Sapoznik has many car dealerships as clients. “It’s usually a high-pressure, high-stress environment. And it’s hard for them to get out and go to the doctors,” she says. “And many years ago, I saw what was going on and I made that my model. I thought about, ‘How can I make a difference?’ And through that, by really observing what was going on, we were able to create this environment where we bring everything to them … the nurses, the technicians who can check your arteries. It takes 15 minutes. We had people, we saved their lives because maybe their arteries were 90 percent clogged and they didn’t even know it. Just last week, two people were sent to the doctor.”
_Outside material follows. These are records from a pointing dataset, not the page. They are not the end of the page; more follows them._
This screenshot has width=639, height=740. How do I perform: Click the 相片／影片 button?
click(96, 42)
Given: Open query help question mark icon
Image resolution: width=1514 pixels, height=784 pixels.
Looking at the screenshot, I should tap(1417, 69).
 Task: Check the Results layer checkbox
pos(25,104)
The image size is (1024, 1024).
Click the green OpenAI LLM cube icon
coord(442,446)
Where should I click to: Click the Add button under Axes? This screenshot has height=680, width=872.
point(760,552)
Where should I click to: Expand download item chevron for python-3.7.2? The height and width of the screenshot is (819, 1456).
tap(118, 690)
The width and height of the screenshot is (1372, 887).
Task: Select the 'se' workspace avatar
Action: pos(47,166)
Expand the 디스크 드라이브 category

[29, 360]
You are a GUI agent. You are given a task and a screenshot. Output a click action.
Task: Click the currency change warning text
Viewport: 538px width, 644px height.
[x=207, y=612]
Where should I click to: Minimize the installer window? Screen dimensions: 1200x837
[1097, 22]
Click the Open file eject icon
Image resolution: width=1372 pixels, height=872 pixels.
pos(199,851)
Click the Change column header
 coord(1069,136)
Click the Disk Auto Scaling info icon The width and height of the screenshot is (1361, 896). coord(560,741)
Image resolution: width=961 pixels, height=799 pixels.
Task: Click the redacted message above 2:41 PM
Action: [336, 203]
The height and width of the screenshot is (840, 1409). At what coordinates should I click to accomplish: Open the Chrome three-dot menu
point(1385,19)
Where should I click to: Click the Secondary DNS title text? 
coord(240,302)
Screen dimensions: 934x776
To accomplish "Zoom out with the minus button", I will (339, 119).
Coupling convenience and education helps employers get their employees healthy, she says.

The bottom line 

When employees are not taking care of themselves, their health insurance claims go up, out-of-pocket expenses go up, and deductibles go up—not just on the employees’ side but on the employers’, Sapoznik says.

In addition, to attract and retain talent, she advises companies to ensure their benefit programs are better than what’s typically available through other employers.

 “It’s not just about the premium and the copayment,” she says. “Culture begins with how employees feel in their work environments.

“The person is the gift. I want people to love themselves again and say, ‘I am a gift to my family and if I stay healthy, I will be a great gift,’ ” she says. “When I get that call from someone and they say, ‘Thank you, thank you for the help, thank you for being able to be there for me and really making a difference—that’s my motivator.”